Monday, September 28, 2015

Journey to Groceries

There's something called a "Super Fresh" not far from where I'm staying. It's okay as a grocery store, but has apparently recently been bought out so they're not re-stocking anything. It's pathetic. It depresses me to go in there and it's actually quite a little trek from where I am, so I sort of swore off of the Super Fresh train.
On a Sunday just over three weeks into my move to the big city, I decided I had earned a day confined to my bedroom Netflix-ing my life away.

I had delusions of making it to a real grocery store but all I really REALLY needed was milk, because Mac and Cheese.
Dear Mother sent me four of these and various other food products because she in convinced I am starving. Everyone: Please continue telling my Mother I am starving.

So I knit and Netflix-ed and promptly realized it was past 4 PM and I should maybe consider leaving the house at some point. I Yelped the closest grocery stores (of which there were several, but I have recently noticed that a city's idea of a "grocery store" is similar to my idea of a "gas station"). Ultimately, I found something called a "Save-A-Lot" that was about a six minute walk from my gracious hosts abode.

I mean, c'mon, Save-A-Lot? How could it not be great? I like many things that include the word "Lot" Big Lots, back home is slightly quirky, but has some great things. Sir Mix A Lot? I mean, of course. Dye Lots? Has to do with yarn and is very useful, so of course I like it. Parking Lots? Sure. They're alright.
Couldn't possibly just be a coincidence, right?
I set out on my adventure and roughly three blocks from home base, I found myself surrounded by several very large, abandoned warehouses and came across this:
Because sometimes you just gotta burn a bunch of shit on the sidewalk.
So that's cool. Just a fire in the middle of the sidewalk. Saturday night public bonfire, perhaps? Whatever, I'm sure the had permits (I'm certain they didn't) or a good reason (disposing of crime evidence? a murder weapon? a BODY?!?) I'm sure they fire department came and put it out (I haven't seen or heard a fire truck since I've been out here. I'm beginning to think they're still horse drawn out here).

 Not even a block farther down the road was the mystical land called Save-A-Lot, whose entrance was surrounded by bars. You could get through the bars, but not easily. Looking back on it, I think they were placed that way to keep people from stealing their carts (they're VERY serious about keeping all their carts) but when I squeezed through them at the time I contemplated how one had to be truly hungry to shop here. A principle concept probably directly out of line with Sir Mix A Lot's teachings (yeah, I said his teachings. Like he's booty-prophet or something), whom I had assumed would have something to do with this place...
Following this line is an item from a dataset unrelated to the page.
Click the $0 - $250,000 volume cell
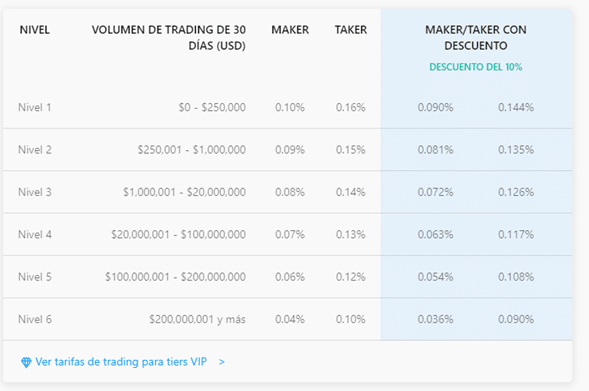This screenshot has width=589, height=391. [212, 107]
As far as the content of the store goes, it was really quite something. I'm uncertain if any of it had passed any sort of FDA exam. The ingredient lists for most everything were longer than my arm and from a brand that I had never seen. Isles had one or two things listed as being in them and were full of anything but. Although, some form of coffee or instant coffee could be found in every isle. In short: This place was magical. And so. cheap.

I didn't take pictures of the store because I was so entranced. If you would like to experience the ultimate anti-climax, you're welcome Google Earth link here.

I can't say I'll be returning to the Save-A-Lot anytime soon, as I don't think I could sustain a functioning, highly physical, active body off of it's goods for long, but as I was passing the skate park, classically full of pre-teen boys that reeked of weed and swore almost as eloquently as my mother does, I was grateful for the experience. It was also a place that I might as well have been screaming to everyone, "HEY! I DON'T BELONG HERE! I ABSOLUTELY DON'T BELONG IN HERE RIGHT NOW!"

So the adventure continues. Country bumpkin-ing. One foot in front of the other. Slowly but surely. And victoriously:
Yes. Shameless Mac and Cheese in bed selfie. And yes. 1 box=1 serving.